> [What you should do]: Lay out every line of the source data as a Markdown table with the columns "Line" and "Content", numbering the rows and omitting blank lines. Don't include the pictures in your answer.

Source data

********************

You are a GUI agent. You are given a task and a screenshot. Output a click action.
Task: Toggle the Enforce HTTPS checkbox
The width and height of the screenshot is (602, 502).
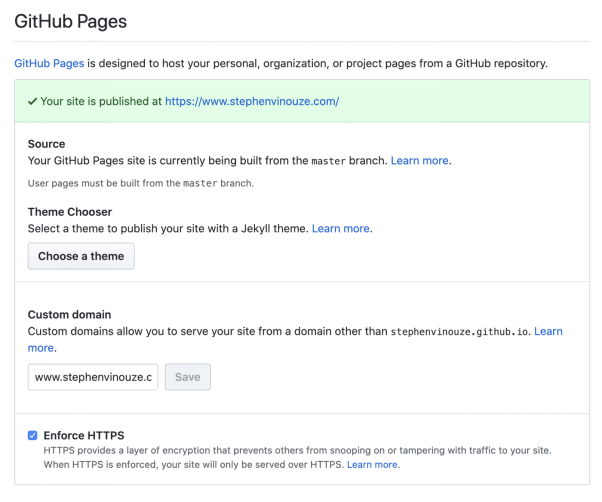pyautogui.click(x=33, y=436)
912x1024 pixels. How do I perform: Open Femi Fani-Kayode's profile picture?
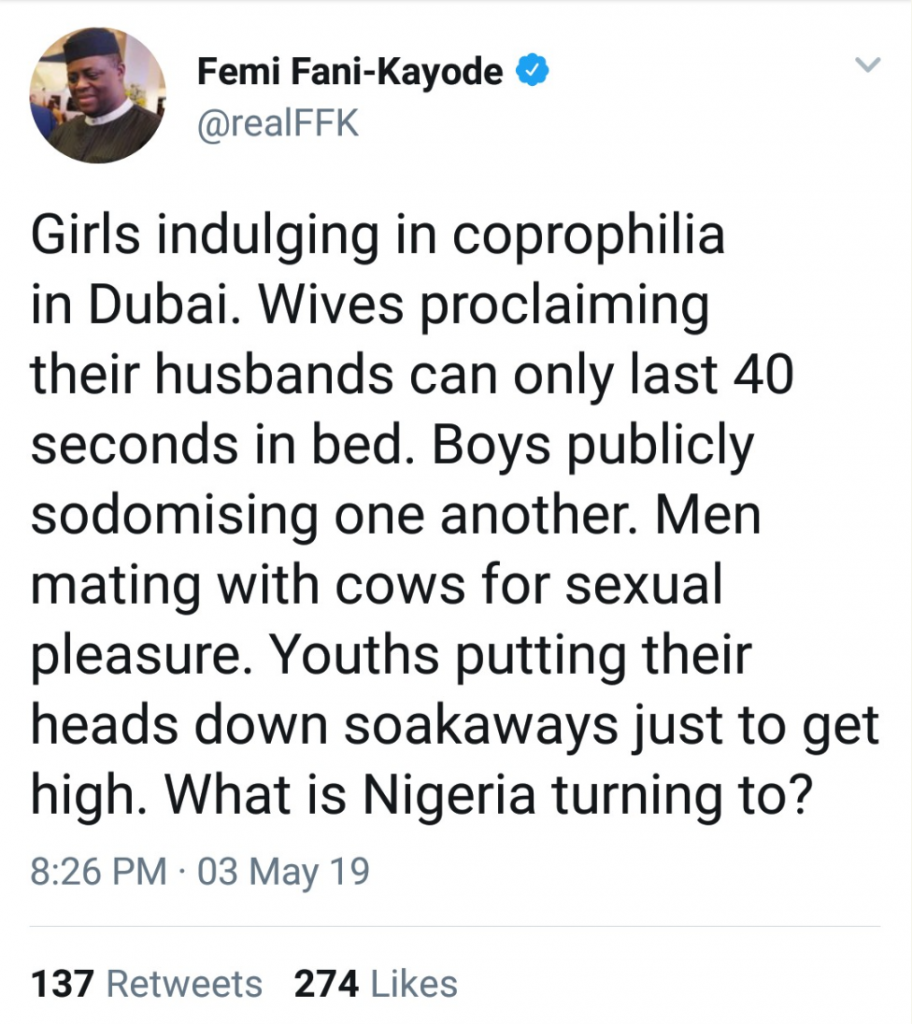(97, 94)
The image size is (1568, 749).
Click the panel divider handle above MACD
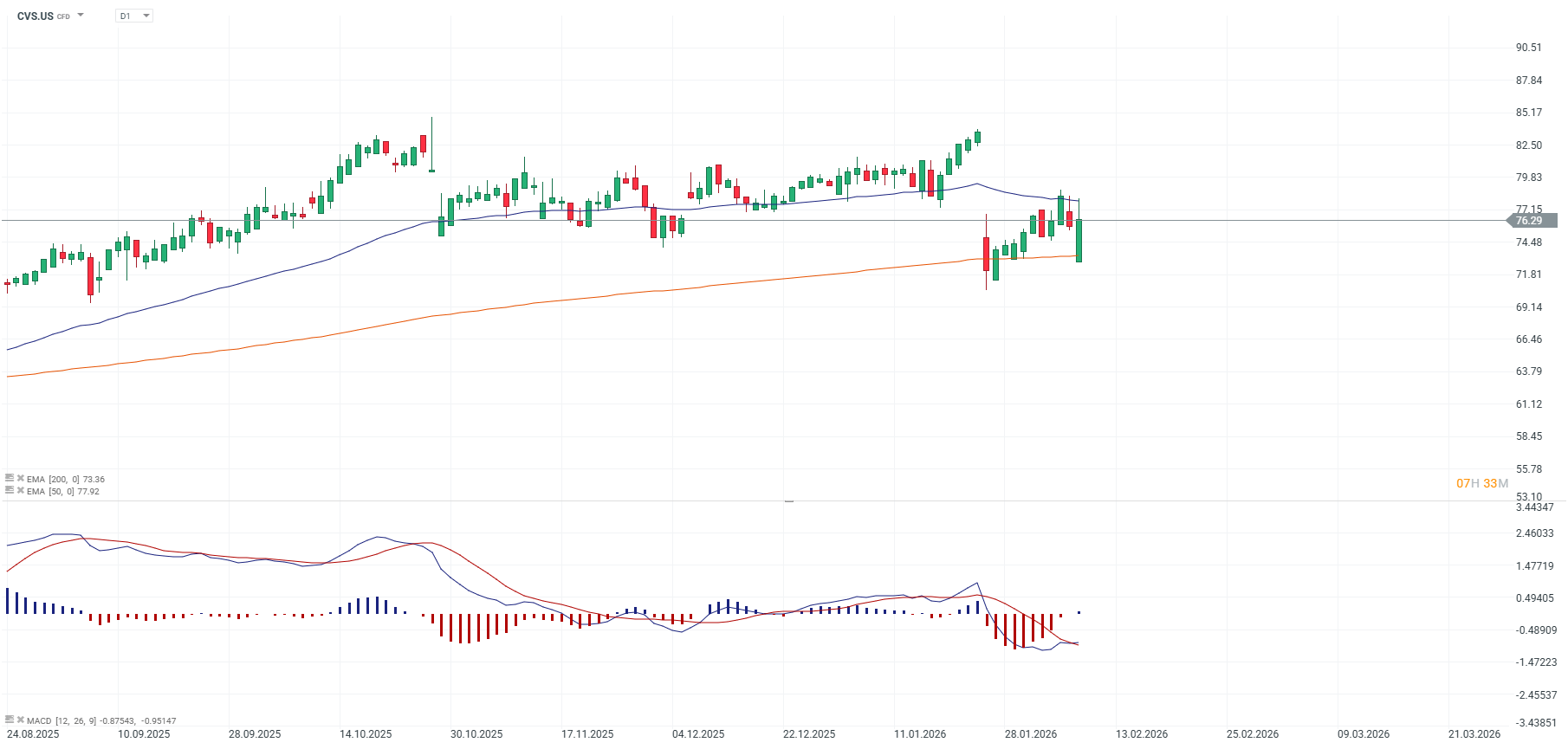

********************

> [Complete answer]:
| Line | Content |
|---|---|
| 1 | You are a GUI agent. You are given a task and a screenshot. Output a click action. |
| 2 | Task: Toggle the Enforce HTTPS checkbox |
| 3 | The width and height of the screenshot is (602, 502). |
| 4 | pyautogui.click(x=33, y=436) |
| 5 | 912x1024 pixels. How do I perform: Open Femi Fani-Kayode's profile picture? |
| 6 | (97, 94) |
| 7 | The image size is (1568, 749). |
| 8 | Click the panel divider handle above MACD |